PETALING JAYA: Guan Chong Bhd will likely see a boost in its earnings next year if its proposed acquisition of a 25% stake in a cocoa processing, manufacturing and distribution company in Ivory Coast is finalised.
This is because the deal would provide the cocoa and chocolate confectionery company with quick access to additional grinding capacity and secure premium-quality cocoa beans with minimal incremental investment.
Guan Chong has announced that its subsidiary, GB Cocoa Singapore Pte Ltd, had signed a memorandum of understanding with with Ivory Coast’s Conseil du Cafe-Cacao (CCC) to acquire a 25% stake in Transcao Cote d’Ivoire (CI).
RHB Research is positive about the mutually beneficial venture, which would give Guan Chong quick access to additional capacity at minimal capital expenditure, helping it secure bean supply to capture the current robust market, while CCC would benefit from production efficiency and Guan Chong’s established international sales channel.
While information about the deal remained scarce at the moment as the final agreement was yet to be ironed out, RHB Research is optimistic about the positive impact from the deal.
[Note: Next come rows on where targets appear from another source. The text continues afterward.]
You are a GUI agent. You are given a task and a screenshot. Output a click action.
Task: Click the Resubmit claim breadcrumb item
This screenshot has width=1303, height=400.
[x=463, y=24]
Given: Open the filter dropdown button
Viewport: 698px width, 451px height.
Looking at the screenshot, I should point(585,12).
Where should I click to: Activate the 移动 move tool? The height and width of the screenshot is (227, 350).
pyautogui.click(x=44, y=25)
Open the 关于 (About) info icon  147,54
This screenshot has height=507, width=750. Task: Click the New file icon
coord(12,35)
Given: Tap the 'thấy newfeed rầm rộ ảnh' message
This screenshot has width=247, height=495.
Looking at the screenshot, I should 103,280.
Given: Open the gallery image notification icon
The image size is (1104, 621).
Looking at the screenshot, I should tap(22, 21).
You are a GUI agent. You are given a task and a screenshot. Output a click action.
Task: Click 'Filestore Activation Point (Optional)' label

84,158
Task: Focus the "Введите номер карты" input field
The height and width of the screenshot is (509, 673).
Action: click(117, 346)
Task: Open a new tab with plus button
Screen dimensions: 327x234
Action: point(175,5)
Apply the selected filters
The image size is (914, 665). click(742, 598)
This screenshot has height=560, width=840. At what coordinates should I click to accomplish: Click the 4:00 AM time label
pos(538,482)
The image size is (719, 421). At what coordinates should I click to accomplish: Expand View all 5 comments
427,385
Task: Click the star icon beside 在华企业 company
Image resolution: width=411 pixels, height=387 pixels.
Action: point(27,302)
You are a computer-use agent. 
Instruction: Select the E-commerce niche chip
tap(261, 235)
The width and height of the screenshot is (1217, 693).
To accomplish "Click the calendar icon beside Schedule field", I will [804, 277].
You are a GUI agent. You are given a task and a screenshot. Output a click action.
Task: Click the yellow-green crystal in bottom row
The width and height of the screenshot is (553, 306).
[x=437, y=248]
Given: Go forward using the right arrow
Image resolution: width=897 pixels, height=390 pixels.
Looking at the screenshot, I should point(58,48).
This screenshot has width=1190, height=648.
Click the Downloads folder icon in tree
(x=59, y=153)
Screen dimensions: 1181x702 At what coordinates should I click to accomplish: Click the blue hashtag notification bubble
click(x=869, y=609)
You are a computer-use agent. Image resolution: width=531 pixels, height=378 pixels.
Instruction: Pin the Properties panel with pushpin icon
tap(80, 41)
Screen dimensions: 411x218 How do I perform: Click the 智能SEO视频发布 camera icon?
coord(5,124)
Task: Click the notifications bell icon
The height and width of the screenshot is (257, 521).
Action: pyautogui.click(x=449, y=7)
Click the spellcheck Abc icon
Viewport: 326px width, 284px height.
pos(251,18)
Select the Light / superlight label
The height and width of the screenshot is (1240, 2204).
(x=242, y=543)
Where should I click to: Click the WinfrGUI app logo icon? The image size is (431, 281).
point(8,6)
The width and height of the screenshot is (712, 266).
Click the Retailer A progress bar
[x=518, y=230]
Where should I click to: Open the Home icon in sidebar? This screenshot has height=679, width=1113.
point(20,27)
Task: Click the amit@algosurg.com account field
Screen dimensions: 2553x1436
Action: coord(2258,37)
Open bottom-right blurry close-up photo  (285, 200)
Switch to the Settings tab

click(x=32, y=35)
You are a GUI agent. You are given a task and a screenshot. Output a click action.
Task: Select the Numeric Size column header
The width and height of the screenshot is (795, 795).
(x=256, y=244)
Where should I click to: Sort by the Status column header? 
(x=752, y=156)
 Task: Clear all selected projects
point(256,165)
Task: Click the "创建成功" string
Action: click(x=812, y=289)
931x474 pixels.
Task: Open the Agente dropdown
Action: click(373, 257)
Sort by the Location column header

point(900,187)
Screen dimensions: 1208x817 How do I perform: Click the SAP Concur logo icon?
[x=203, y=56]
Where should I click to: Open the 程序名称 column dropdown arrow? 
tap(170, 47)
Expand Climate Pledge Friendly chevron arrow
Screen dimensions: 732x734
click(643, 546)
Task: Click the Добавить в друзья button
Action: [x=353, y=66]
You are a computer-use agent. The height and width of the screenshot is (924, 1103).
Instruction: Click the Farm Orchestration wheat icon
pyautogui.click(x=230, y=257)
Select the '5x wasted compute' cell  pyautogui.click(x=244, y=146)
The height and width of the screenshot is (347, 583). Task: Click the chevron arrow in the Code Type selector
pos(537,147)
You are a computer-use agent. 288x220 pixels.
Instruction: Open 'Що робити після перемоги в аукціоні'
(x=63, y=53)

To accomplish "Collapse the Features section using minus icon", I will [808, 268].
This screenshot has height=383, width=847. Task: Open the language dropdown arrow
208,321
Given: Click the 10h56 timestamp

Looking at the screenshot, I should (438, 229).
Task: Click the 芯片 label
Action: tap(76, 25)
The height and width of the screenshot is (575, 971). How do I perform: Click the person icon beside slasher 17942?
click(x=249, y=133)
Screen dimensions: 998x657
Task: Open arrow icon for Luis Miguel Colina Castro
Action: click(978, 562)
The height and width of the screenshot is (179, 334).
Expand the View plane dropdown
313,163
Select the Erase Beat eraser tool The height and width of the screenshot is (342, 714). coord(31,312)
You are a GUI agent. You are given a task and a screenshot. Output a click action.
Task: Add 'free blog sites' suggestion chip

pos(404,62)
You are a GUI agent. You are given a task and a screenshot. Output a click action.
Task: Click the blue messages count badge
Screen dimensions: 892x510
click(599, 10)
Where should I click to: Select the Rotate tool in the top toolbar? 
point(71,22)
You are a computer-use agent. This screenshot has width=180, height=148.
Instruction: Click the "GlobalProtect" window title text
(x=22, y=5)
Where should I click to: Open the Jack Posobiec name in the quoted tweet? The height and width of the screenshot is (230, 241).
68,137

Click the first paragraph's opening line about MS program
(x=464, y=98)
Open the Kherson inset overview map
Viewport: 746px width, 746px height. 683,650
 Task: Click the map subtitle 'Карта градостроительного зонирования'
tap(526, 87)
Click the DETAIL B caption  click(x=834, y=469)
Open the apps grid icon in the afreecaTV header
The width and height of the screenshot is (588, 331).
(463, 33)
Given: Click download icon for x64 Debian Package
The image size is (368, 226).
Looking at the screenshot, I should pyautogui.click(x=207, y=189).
“The venture is expected to be earnings accretive in 2025, given the minimal additional resources required as Guan Chong’s operations in Ivory Coast are in close proximity. “Investment quantum is likely to be below the 5% percentage ratio threshold,” RHB Research said in its report.
It noted that an established partnership with CCC – or Ivory Coast’s Coffee and Cocoa Council, the government body responsible for the regulation and development of the cocoa and coffee sectors – would also help Guan Chong secure the highly sought-after quality beans from Ivory Coast, especially the European Union (EU) Deforestation Regulation (EUDR)-compliant beans.
The EUDR will come into effect on Dec 30, 2024, with a potential 12-month phasing-in period. RHB Research maintained its “buy” call on Guan Chong with an unchanged target price of RM5.10 a share.
“Current robust cocoa market conditions are anticipated to continue in view of the ongoing supply shortage and sustained strong demand, resulting in the prolonged elevated combined ratio.
“We believe these will catalyse Guan Chong’s earnings growth at least in the next year, given the forward selling mechanism,” it explained.
“Furthermore, there could be a structural change that may extend the elevated combined ratio. This is due to the new normal in the operating environment of supply shortage, additional hedging and holding costs, as well as the heightened risk premium (volatility) that grinders have to undertake,” it added.
Further upside could stem from production growth in its Ivory Coast and UK plants, as well as the new proposed joint venture with CCC, RHB Research noted.